Three tasks of measuring executive function capacity (EF) were administered to the participants (e.g., Diamond, 2013; Miyake et al., 2000): Digit N-Back for working memory, Stroop for inhibition control, Trail-Making Task (TMT) for attention shift (or mental flexibility). Digit N-Back task aims to measure working memory capacity, an ability to process one information while holding other information (Baddeley, 2003 among others). Consisting of three sequential sessions, the Digit N-Back task asked participants to determine fast and accurately whether or not the number on the current slide is identical to the one on the previous slide (1-Back), the one on the two slides before (2-Back) and the one on the three slides before (3-Back). Programmed in the stimuli presentation tool of E-Prime software (Psychology Software Tools, Pittsburgh, PA, 2012) each session contained 10 trials of match (target trials) and 30 trials of mismatch between numbers. Correct responses of (1) target match-trial and (2) total trials were counted, respectively, to represent how good their WM is. In the Stroop task, participants were instructed to fast and accurately identify the font color of the letters on the screen and respond by choosing one of the four option colors (Eriksen & Eriksen, 1974). 40 trials out of total 80 trials displayed color names congruent with font colors (i.e., “빨강” red in red), while 12 trials showed color names incongruent with font colors (i.e., “빨강” red in green). The rest of the trials presented nouns irrelevant to colors or nonce words. Reaction time of congruent and incongruent trials was collected by E-Prime software to indicate their performance of inhibition control. Finally, participants were given a paper-and-pencil version of TMT where they connect numbers in sequence from 1–14 (TMT-number), letter in sequence from 가–하 (TMT-letter), and number-letter sequences (i.e., 1→가→2→나 and so forth, TMT-NL)(Arnett & Labovitz, 1995). The total duration of each session was measured manually by the researcher using a stop-watch to indicate abilities of attention switch.

GIVEN INSTRUCTION =>
Decide whether each statement below agrees with the passage on executive function tasks. Answer yes or no for each, and quote the words of the passage that decide it.
(a) Each session of the Digit N-Back task included 10 target trials.
(b) The Trail-Making Task was run on a computer.
(c) Reaction time was used to indicate performance on the Stroop task.

GIVEN RECORDS =>
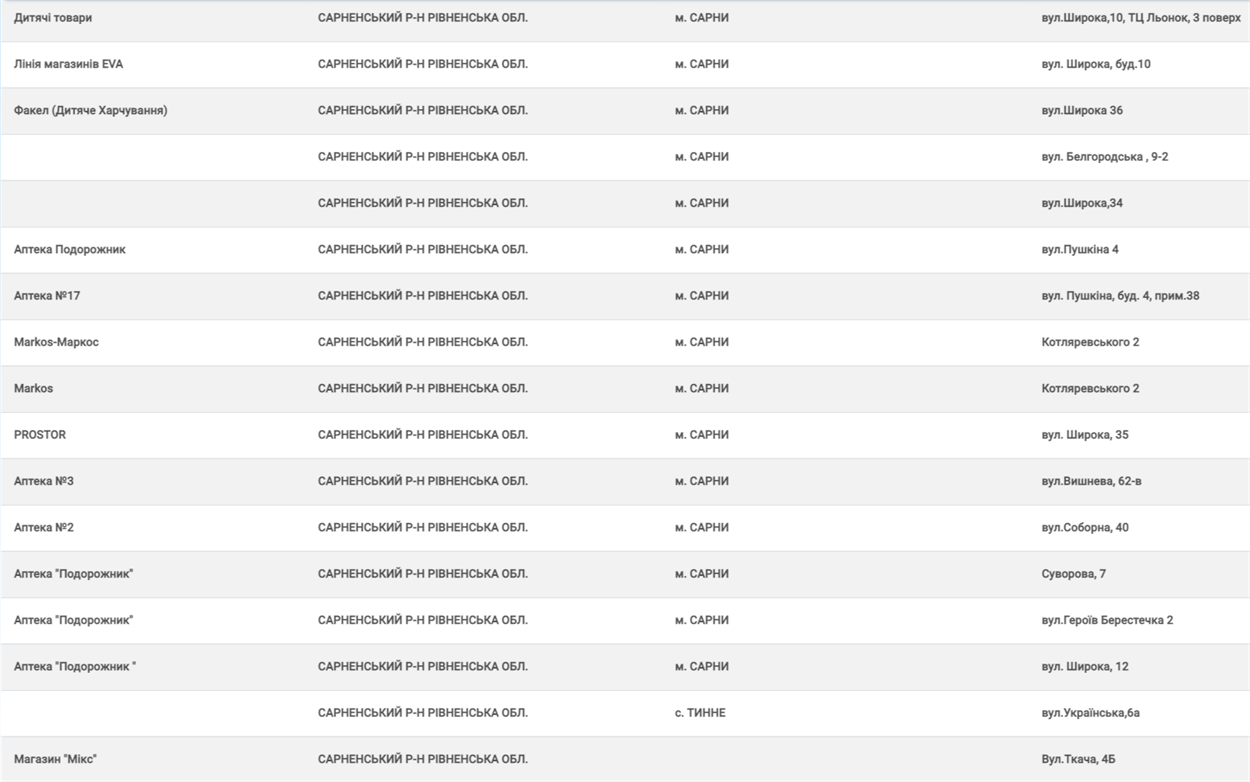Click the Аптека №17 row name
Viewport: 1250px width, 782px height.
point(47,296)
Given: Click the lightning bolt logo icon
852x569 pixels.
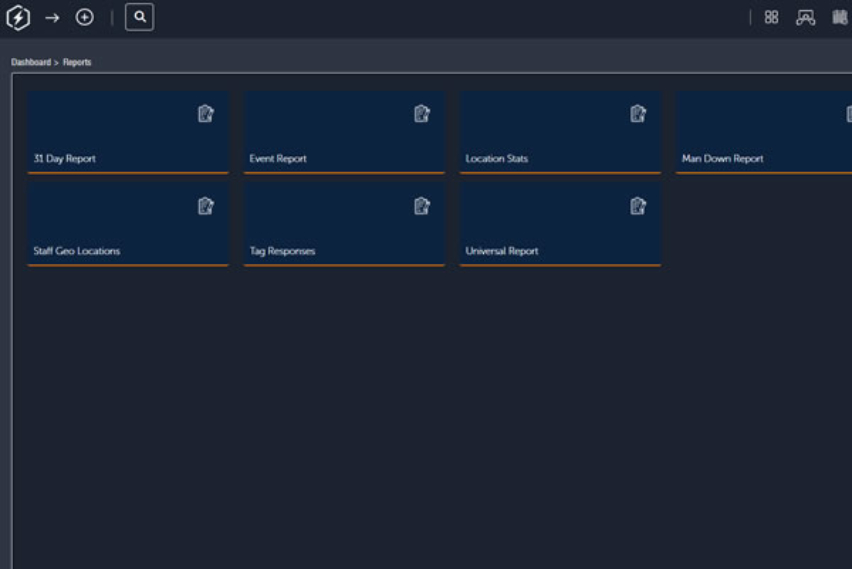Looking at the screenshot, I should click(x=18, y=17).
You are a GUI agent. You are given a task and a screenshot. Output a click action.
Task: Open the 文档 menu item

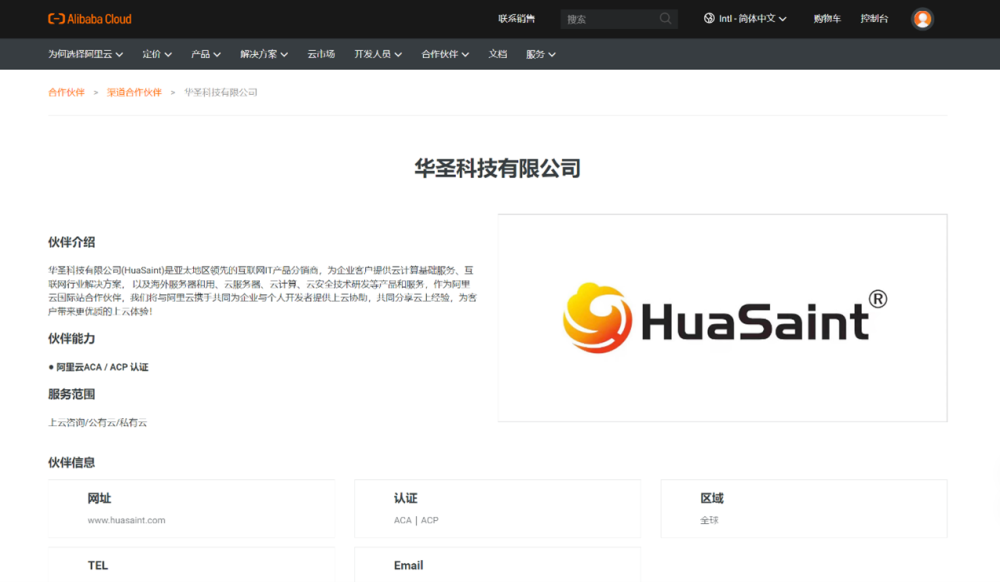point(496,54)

ANSWER TO THIS EXERCISE =>
(a) Yes: "each session contained 10 trials of match (target trials)"
(b) No: "participants were given a paper-and-pencil version of TMT"
(c) Yes: "Reaction time of congruent and incongruent trials was collected by E-Prime software to indicate their performance of inhibition control"